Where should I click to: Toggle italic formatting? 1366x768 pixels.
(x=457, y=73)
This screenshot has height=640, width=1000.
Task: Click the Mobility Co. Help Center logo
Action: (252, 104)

========================

[WRITTEN PROBLEM] Copy the listing above word for word, without changing anything.

[ANSWER FOR THIS EXERCISE]
Where should I click to: Toggle italic formatting? 1366x768 pixels.
(x=457, y=73)
This screenshot has height=640, width=1000.
Task: Click the Mobility Co. Help Center logo
Action: (252, 104)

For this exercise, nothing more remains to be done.